Since the end of 2007, 1.4 million waiter and bartender jobs have been added to the national economy, while 1.4 million manufacturing jobs have been lost.
This is just another example of how digging past the surface level economic indicators like the low unemployment rate and high stock market levels unearths a completely different economic picture.
Manufacturing, which comprises 12.1 percent of gross domestic product and provides millions of good jobs, appears to be in a recession. Key indicators like the Empire State manufacturing index and ISM index are at lows that collectively point to the worst manufacturing climate since March 2009. Recent job reports show monthly shedding of tens of thousands of manufacturing jobs lost and a significant decline in the average length of the workweek.
The $150 billion aluminum industry, which supports 670,000 jobs in the U.S., is also at lows not seen since the Great Recession. The industrial company Caterpillar, considered a bellweather for industrial performance, has just posted its 35th straight month of sales decline, even longer than during the Great Recession.
On a recent conference call with investors, Dan Florness, the CEO of Fastenal, an industrial supplies and manufacturing company, said, “The industrial environment is in a recession — I don’t care what anybody says, because nobody knows that market better than we do.”
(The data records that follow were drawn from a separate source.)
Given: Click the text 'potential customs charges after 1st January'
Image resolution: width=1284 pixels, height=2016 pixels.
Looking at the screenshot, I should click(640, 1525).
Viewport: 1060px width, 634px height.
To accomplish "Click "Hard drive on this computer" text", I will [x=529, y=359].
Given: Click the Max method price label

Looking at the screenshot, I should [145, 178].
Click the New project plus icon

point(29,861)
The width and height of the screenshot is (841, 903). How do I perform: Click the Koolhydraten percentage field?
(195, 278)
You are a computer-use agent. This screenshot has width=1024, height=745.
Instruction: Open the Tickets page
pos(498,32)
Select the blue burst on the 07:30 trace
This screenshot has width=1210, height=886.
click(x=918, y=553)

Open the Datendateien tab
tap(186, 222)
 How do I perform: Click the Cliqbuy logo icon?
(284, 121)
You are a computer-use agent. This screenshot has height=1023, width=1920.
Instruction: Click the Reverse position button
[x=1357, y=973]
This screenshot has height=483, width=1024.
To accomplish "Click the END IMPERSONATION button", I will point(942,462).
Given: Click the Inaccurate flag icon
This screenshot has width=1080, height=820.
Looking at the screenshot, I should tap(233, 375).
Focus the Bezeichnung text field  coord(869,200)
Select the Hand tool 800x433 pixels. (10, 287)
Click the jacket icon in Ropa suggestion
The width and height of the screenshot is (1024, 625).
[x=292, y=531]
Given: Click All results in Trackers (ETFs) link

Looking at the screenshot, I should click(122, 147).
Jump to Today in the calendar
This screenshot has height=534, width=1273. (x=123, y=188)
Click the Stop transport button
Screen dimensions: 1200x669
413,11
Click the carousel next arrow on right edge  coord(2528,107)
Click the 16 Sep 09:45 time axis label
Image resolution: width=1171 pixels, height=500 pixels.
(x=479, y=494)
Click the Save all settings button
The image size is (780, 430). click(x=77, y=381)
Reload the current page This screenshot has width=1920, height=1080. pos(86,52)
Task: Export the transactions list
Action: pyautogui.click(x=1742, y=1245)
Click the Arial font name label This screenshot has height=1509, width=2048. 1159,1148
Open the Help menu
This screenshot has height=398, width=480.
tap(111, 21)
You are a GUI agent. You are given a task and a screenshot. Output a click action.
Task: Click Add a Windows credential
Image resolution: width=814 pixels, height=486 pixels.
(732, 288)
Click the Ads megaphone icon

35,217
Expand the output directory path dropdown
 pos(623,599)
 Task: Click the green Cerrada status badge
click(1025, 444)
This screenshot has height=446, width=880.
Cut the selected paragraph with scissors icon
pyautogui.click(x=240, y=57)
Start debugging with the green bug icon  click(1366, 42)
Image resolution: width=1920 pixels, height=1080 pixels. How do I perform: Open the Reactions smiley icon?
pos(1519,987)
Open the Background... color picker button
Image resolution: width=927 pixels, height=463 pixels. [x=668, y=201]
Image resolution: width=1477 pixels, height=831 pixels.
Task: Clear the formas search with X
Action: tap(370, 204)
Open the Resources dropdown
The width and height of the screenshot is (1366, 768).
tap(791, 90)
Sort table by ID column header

Part of this manufacturing recession is due to the regulatory and tax burdens that job creators in this sector face. A report by NERA Consulting finds that the regulatory burden on manufacturers has more than doubled over 10 years. And the nation’s 35 percent corporate tax rate, the highest in the industrialized world, hits domestic manufacturers particularly hard because they are being punished for not moving their factories oversees.
When discussing the state of the economy, policymakers should confront the climate that is actually facing job creators and be aware that each regulation and tax they pass negatively affects the hard working taxpayers who depend on manufacturing employment.